MACE - Multi-Annotator Competence Estimation

Overview

MACE (Multi-Annotator Competence Estimation) is an implementation of an item-response model that let's you evaluate redundant annotations of categorical data. It provides competence estimates of the individual annotators and the most likely answer to each item.

If we have 10 annotators answer a question, and five answer with 'yes' and five with 'no' (a surprisingly frequent event), we would normaly have to flip a coin to decide what the right answer is. If we knew, however, that one of the people who answered 'yes' is an expert on the question, while one of the others just alwas selects 'no', we would take this information into account to weight their answers. MACE does exactly that. It tries to find out which annotators are more trustworthy and upweighs their answers. All you need to provide is a CSV file with one item per line.
In tests, MACE's trust estimates correlated highly wth the annotators' true competence, and it achieved accuracies of over 0.9 on several test sets. MACE can take annotated items into account, if they are available. This helps to guide the training and improves accuracy.

You may find the latest version of MACE here

Examples

Input

The input file has to be a comma-separated file, where each line represents an item, and each column represents an annotator. MACE can handle empty lines in the input, which is convenient for annotations of sequential data (e.g., POS tags). Empty values represent no annotation by the specific annotator on that item. Make sure the last line has a line break.
Examples:

  1. no,yes,,,,yes,no,no
    ,,yes,yes,,no,no,yes
    yes,no,no,yes,,yes,,no
  2. NOUN,,,NOUN,PRON
    VERB,VERB,,VERB,

    ADJ,,ADJ,,ADV
    ,,VERB,,VERB,ADV
    NOUN,,,NOUN,PRON
Additionally, MACE can take
  1. a test file. Each line corresponds to one item in the CSV file, so the number of lines must match. If a test file is supplied, MACE outputs the accuracy of the predictions to STDOUT.
  2. a file with control items. Each line corresponds to one item, so the number of lines MUST match the input CSV file. However, not every line has to be filled. Control items serve as semi-supervised input. Controls usually improve accuracy, because it makes it easier to find bad annotators.
  3. a file with label priors. Each line has one label and weight per line (tab-separated). Must include all labels in the data file. Weights will be automatically normalized. Priors can help improve accuracy.

Output

MACE provides two output files:

  1. the most likely answer for each item, prefix.prediction. This file has the same number of lines as the input file.
    If you set --distribution, each line contains the distribution over answer values sorted by entropy.
  2. the competence estimate for each annotator, prefix.competence. This file has one line with tab separated values

In addition, you can output the entropy of each item by setting --entropies. This will output a file with the same number of lines as the input file, named [prefix.]entropy.

Usage

java -jar MACE.jar example.csv
Evaluate the file example.csv and write the output to competence and prediction

java -jar MACE.jar --prefix out example.csv
Evaluate the file example.csv and write the output to out.competence and out.prediction

java -jar MACE.jar --test example.key example.csv
Evaluate the file example.csv against the true answers in example.key. Write the output to competence and prediction and print the accuracy to STDOUT

java -jar MACE.jar --threshold 0.9 example.csv
Evaluate the file example.csv. Return predictions only for the 90% of items the model is most confident in. Write the output to competence and prediction. The latter will have blank lines for ignored items.
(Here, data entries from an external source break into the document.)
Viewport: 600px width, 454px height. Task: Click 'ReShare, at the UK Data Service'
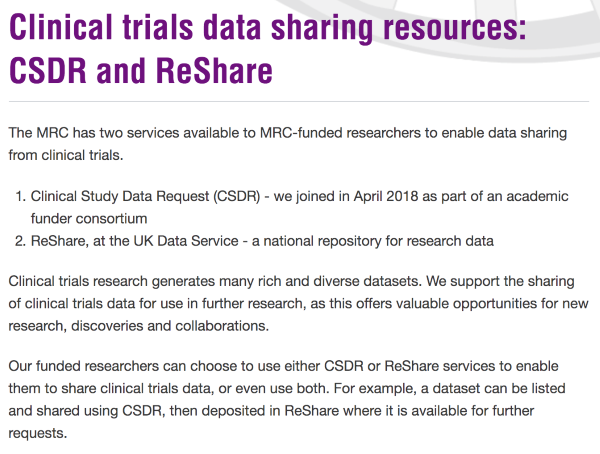tap(135, 241)
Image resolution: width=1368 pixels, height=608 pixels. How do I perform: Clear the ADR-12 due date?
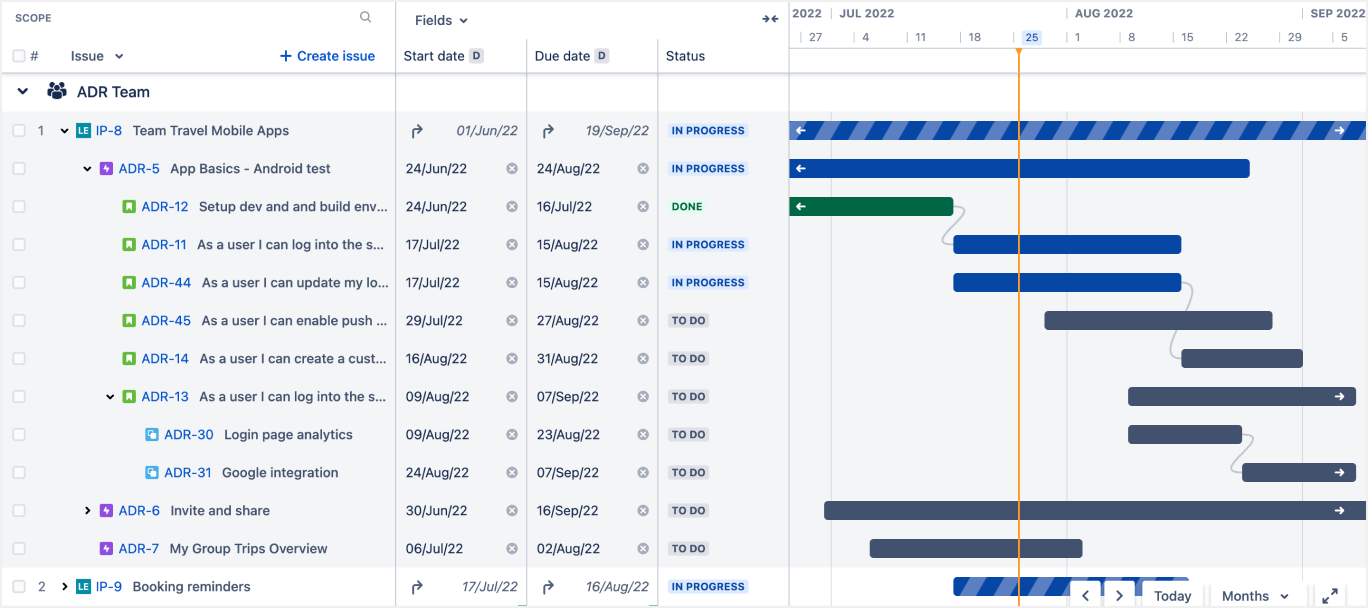643,207
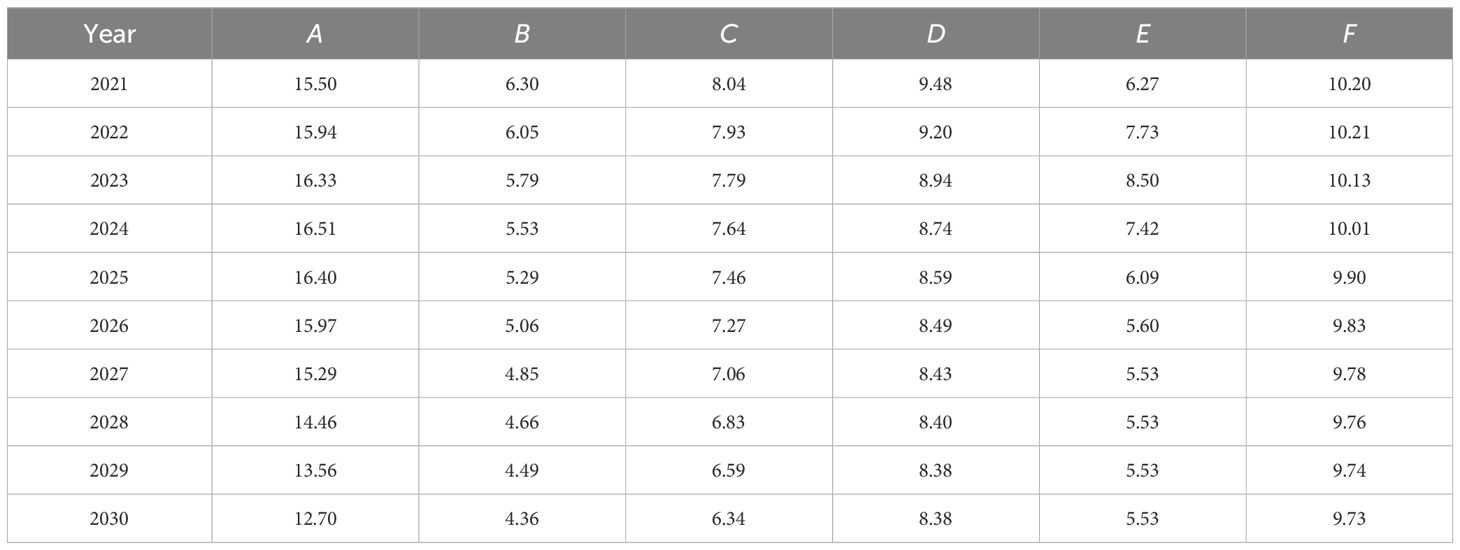Select the 2021 year cell
Screen dimensions: 1460x550
tap(109, 84)
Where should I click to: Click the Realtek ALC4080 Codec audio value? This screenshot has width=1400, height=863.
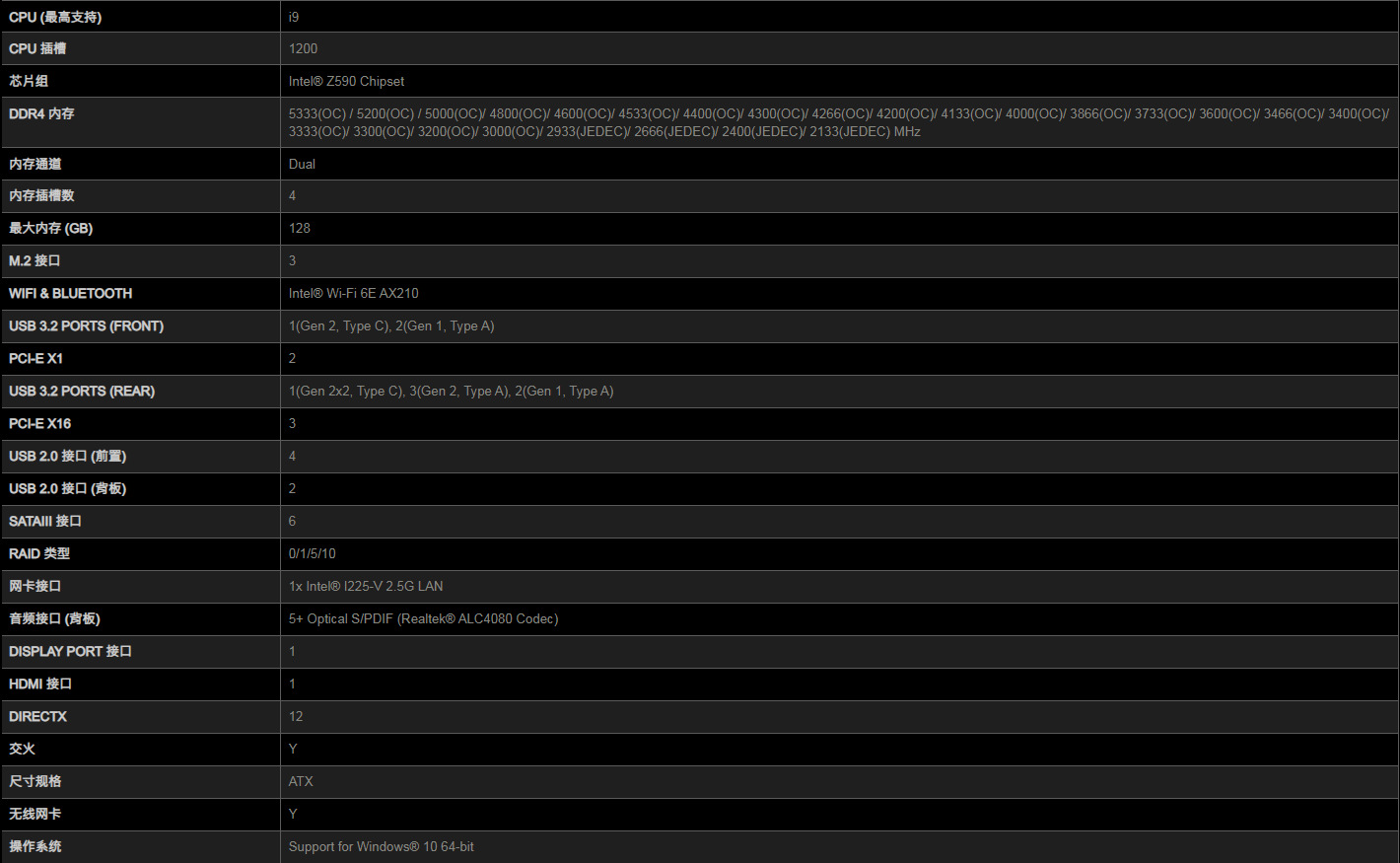point(423,618)
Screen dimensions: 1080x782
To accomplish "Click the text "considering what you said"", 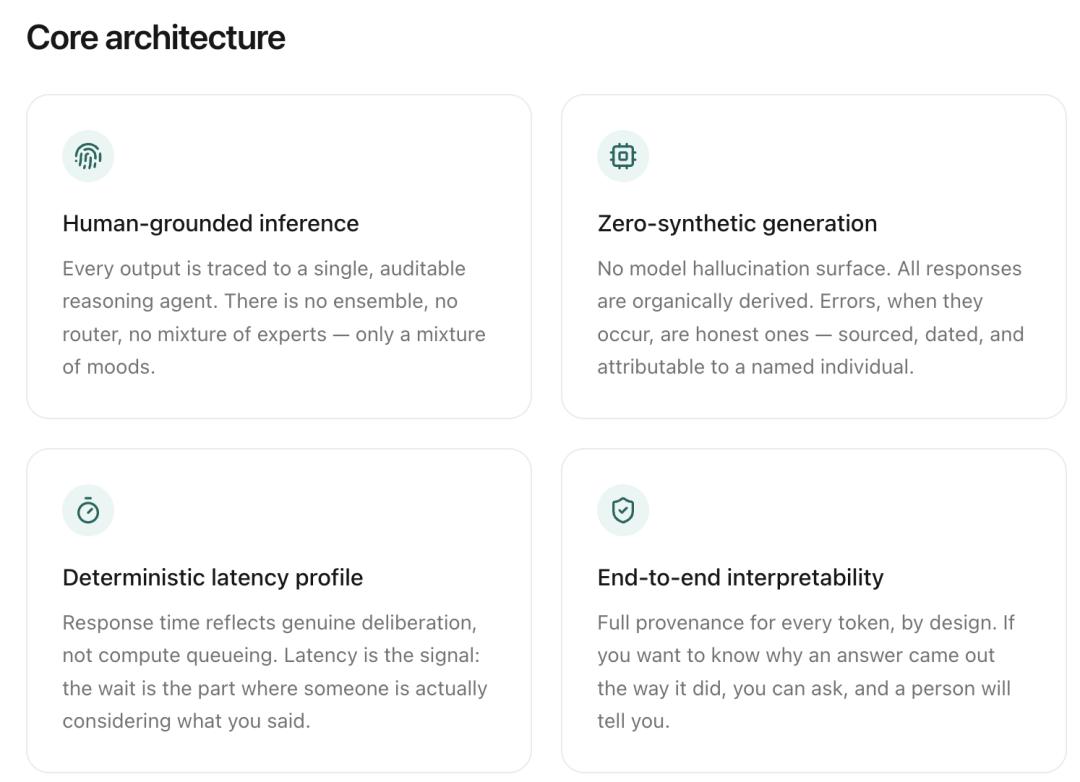I will (186, 721).
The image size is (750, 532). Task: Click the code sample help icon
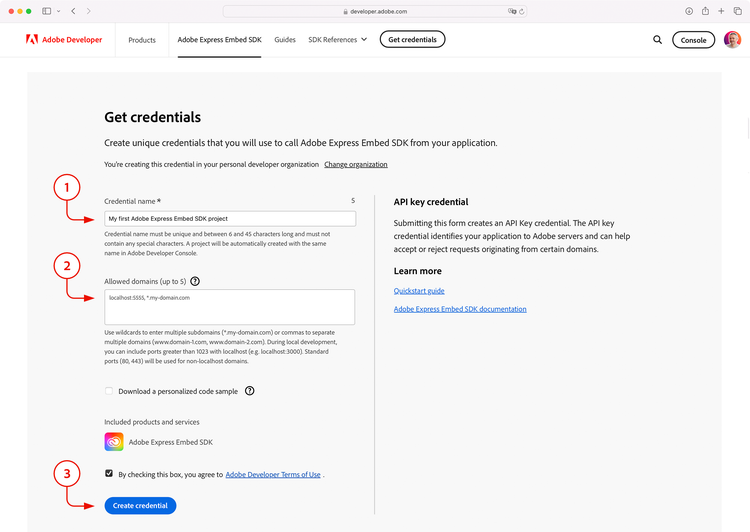[x=249, y=391]
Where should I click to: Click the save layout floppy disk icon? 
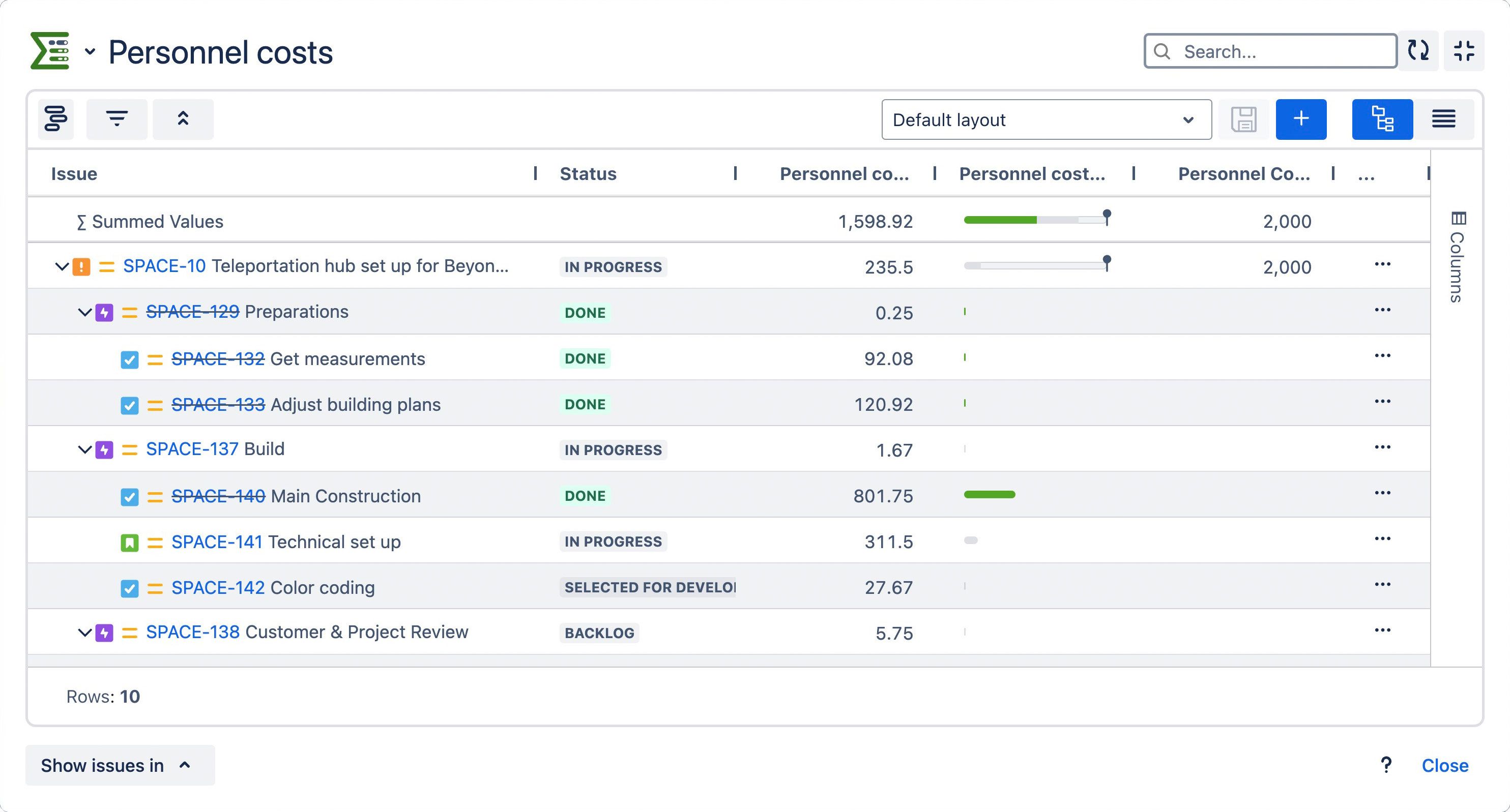1243,119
java -jar MACE.jar --controls example.controls example.csv
Evaluate the file example.csv. Use the instances in file example.controls to guide training. This improves accuracy. Write the output to competence and prediction.

java -jar MACE.jar --priors example.weights example.csv
Evaluate the file example.csv. Use the label priors in file example.weights to guide training. This improves accuracy. Write the output to competence and prediction.

java -jar MACE.jar --distribution example.csv
Evaluate the file example.csv. Instead of showing the most likely label for each instance, show the sorted probability distribution over all labels. Write the output to competence and prediction.

java -jar MACE.jar --entropies example.csv
Evaluate the file example.csv. Compute the entropy for each instance. Write the output to competence, entropies and prediction.

Publication

Dirk Hovy, Taylor Berg-Kirkpatrick, Ashish Vaswani, and Eduard Hovy (2013): Learning Whom to Trust with MACE. In: Proceedings of NAACL-HLT 2013.